Consigne >>
Dites si chaque affirmation ci-dessous concorde avec le passage sur l'anorexie et la boulimie, en répondant par oui ou par non et en citant mot pour mot les termes du passage qui permettent de trancher.
1. Environ 7 % des personnes atteintes d'anorexie meurent de dénutrition ou par suicide.
2. La boulimie est moins fréquente que l'anorexie.
3. Les personnes souffrant de boulimie présentent une dénutrition.
:: Extrait ::
Des conséquences à tous les niveaux
Les conséquences de l’anorexie sont graves tant au niveau psychologique, social que physique : « Les personnes atteintes d’anorexie souffrent souvent d’un retard de développement psychoémotionnel, d’une désinsertion sociale et professionnelle, d’un retard de développement physique, avec notamment l’absence des menstruations, et de risques de complications somatiques liées à la dénutrition », détaille Florence Gabris.
L’anorexie est une maladie mentale particulièrement mortelle. « Environ 7 % des personnes atteintes décèdent à cause de la dénutrition ou par suicide. Environ 20% vont en souffrir de façon chronique, et dans 70% des cas, les personnes anorexiques vont retrouver une alimentation et un poids normaux. »
La boulimie : éteindre ses émotions
Les personnes atteintes de boulimie souffrent de façon répétée de crises pendant lesquelles elles vont consommer des quantités de nourriture excessives, de plusieurs milliers de calories parfois. « Elles vont ensuite se faire vomir pour évacuer ces aliments et éviter de prendre du poids, mais aussi pour ne plus sentir leurs émotions », explique Florence Gabris. « Les vomissements répétés ont cet effet d’anesthésier la personne qui les pratique. »
La boulimie est une maladie qui se voit beaucoup moins que l’anorexie, mais elle est plus fréquente. Entre 2 % et 4% de la population est touchées.
La tête et le corps en souffrance
Faible estime de soi, honte, dépression ou encore peur de la crise, les personnes atteintes de boulimie voient, à l’image des personnes atteintes d’anorexie, tous les aspects de leur vie être pris en otage par la maladie.
Au niveau physique, Anne-Sylvie Ruedin détaille: « Les patient⸱e⸱s souffrant de boulimie ne présentent pas de dénutrition, mais les conséquences de ce trouble sont importantes aux niveaux sanguin, en raison de troubles électrolytiques, et dentaire, avec une érosion de l’émail et une possible perte de dents. La sphère buccale et l’œsophage sont aussi très touchés, avec des varices œsophagiennes, des perforations et des gingivites. Des troubles du rythme cardiaque ainsi qu’une déshydratation sont aussi possibles. Enfin, les implications financières ne doivent également pas être négligées. »
:::
:: Données affichées ::
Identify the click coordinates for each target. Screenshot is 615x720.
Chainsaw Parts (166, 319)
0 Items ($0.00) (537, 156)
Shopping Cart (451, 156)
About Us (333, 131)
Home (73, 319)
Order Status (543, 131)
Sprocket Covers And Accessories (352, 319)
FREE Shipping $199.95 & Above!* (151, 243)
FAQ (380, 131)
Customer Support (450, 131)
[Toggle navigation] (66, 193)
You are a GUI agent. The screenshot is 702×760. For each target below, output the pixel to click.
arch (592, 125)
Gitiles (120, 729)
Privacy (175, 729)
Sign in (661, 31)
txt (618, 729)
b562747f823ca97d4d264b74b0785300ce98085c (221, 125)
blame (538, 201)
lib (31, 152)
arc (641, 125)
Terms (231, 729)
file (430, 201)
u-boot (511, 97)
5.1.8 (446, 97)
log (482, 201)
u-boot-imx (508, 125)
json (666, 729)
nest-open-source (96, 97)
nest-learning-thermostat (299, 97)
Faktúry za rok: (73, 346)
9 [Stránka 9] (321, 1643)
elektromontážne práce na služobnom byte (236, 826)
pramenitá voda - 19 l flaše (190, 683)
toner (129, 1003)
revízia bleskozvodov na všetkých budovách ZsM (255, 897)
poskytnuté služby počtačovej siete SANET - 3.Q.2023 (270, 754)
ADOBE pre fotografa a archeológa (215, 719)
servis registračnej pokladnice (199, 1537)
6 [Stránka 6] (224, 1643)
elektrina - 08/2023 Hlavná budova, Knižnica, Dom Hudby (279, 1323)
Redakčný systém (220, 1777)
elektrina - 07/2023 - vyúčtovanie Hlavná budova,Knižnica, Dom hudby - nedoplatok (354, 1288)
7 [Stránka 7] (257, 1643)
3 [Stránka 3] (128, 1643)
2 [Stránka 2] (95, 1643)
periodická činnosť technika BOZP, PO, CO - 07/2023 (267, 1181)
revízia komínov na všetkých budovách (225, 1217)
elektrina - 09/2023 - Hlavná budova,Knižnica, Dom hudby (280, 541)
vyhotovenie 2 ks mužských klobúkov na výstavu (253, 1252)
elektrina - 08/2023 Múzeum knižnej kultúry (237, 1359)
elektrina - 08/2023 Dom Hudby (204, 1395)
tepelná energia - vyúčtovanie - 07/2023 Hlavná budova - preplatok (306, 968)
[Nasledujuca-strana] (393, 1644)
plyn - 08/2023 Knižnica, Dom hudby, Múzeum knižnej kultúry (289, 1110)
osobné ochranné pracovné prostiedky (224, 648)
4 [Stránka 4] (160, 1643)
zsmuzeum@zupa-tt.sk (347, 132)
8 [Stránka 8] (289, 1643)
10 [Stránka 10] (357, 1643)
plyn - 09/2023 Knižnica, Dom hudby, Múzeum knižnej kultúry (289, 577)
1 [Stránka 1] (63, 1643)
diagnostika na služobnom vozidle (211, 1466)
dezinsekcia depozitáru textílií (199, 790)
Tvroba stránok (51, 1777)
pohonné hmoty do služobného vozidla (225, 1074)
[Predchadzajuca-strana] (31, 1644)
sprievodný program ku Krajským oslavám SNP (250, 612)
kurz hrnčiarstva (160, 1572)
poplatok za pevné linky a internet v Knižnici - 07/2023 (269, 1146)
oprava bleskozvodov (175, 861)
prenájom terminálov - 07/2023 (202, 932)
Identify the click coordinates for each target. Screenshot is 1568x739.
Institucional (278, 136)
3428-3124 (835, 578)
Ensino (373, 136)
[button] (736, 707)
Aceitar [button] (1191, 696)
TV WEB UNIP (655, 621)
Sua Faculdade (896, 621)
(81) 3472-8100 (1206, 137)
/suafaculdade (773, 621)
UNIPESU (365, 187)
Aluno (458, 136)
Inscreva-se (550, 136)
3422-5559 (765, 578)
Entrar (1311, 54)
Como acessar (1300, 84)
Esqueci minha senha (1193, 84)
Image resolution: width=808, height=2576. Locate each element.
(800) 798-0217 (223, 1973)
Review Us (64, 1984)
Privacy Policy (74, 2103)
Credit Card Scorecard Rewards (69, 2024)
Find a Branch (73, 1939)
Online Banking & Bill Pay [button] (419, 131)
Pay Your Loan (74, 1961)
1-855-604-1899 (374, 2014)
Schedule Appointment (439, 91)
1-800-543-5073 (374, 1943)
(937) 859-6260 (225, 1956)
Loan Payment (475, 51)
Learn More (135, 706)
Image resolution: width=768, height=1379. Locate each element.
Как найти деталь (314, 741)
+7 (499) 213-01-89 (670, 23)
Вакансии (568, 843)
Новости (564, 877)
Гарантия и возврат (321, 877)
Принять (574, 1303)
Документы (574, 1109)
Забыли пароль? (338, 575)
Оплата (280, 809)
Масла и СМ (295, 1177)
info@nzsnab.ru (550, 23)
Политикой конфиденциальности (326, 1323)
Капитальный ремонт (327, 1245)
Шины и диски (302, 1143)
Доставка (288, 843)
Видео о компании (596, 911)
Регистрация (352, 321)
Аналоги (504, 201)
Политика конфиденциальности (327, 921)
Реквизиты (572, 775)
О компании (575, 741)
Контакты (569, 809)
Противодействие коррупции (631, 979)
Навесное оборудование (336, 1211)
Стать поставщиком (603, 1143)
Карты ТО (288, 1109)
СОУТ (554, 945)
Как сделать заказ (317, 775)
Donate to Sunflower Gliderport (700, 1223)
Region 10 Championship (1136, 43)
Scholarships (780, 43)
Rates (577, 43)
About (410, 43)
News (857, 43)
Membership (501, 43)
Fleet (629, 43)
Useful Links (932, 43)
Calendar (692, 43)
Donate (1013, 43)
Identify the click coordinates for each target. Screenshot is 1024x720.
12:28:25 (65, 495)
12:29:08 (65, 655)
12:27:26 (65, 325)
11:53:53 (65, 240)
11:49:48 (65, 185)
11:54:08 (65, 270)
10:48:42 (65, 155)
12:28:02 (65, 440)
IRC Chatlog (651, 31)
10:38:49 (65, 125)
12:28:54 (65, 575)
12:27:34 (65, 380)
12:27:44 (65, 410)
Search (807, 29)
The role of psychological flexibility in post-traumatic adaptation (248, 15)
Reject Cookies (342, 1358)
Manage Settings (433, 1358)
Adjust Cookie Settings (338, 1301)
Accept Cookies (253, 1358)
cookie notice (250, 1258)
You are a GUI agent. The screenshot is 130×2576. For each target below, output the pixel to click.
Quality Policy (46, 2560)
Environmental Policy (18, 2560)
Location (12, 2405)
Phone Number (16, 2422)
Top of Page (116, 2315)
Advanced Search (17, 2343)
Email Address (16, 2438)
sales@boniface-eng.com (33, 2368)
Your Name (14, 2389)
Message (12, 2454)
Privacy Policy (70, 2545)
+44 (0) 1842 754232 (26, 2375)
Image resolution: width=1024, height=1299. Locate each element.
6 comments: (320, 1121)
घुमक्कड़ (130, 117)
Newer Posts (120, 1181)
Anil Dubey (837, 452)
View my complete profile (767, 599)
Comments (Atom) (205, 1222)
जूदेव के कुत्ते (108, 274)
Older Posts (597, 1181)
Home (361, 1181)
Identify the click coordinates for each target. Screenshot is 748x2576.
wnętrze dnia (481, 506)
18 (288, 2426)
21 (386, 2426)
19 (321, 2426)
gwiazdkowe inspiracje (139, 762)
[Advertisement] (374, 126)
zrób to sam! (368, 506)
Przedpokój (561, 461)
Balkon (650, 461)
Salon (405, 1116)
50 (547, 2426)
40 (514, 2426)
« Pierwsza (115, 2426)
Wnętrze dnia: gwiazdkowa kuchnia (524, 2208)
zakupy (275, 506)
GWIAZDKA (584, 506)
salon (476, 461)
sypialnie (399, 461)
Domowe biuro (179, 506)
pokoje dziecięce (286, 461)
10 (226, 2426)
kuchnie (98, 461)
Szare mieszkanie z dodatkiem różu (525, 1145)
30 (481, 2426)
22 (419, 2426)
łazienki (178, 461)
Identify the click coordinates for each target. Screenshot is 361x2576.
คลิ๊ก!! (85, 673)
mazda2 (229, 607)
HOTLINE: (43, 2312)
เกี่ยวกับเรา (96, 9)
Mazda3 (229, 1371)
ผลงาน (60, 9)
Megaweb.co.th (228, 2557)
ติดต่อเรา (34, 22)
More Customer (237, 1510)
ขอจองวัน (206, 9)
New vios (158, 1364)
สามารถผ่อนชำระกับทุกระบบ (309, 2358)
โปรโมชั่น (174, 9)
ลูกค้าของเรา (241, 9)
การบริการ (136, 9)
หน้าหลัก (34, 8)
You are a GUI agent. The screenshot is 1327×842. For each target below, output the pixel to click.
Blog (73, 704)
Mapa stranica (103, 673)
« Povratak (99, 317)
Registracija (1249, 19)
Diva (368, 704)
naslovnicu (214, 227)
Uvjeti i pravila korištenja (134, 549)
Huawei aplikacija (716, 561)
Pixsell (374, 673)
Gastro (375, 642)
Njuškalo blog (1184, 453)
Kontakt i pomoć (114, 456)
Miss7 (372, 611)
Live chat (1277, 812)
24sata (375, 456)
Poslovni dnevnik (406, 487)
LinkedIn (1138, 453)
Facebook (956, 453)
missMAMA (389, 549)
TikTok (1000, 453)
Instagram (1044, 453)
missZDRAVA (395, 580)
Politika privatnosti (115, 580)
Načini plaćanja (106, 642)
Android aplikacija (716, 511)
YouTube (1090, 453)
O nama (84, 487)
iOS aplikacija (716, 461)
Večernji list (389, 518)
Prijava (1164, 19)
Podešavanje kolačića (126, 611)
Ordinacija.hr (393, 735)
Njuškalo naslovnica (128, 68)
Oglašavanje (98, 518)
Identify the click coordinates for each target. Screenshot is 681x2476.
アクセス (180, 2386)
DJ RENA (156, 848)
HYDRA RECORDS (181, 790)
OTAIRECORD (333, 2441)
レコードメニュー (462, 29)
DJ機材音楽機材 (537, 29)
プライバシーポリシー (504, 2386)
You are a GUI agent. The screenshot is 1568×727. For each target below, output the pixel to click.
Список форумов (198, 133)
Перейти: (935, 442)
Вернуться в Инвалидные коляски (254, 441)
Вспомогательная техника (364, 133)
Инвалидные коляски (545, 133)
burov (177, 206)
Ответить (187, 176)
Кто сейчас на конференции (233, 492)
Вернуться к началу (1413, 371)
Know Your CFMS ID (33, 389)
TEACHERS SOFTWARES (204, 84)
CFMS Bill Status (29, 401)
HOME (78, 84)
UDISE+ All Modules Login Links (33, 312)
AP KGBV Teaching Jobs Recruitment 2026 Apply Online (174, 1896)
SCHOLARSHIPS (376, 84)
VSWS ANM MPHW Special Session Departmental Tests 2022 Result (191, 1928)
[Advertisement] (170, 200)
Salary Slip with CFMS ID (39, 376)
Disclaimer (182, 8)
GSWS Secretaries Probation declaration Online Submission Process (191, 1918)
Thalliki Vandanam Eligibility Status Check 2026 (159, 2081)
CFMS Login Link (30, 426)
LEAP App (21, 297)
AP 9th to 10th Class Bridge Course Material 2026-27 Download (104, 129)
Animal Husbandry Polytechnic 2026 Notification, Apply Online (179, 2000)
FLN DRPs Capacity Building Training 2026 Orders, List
:::
Corrigé >>
1. Oui : « Environ 7 % des personnes atteintes décèdent à cause de la dénutrition ou par suicide. »
2. Non : « La boulimie est une maladie qui se voit beaucoup moins que l’anorexie, mais elle est plus fréquente. »
3. Non : « Les patient⸱e⸱s souffrant de boulimie ne présentent pas de dénutrition »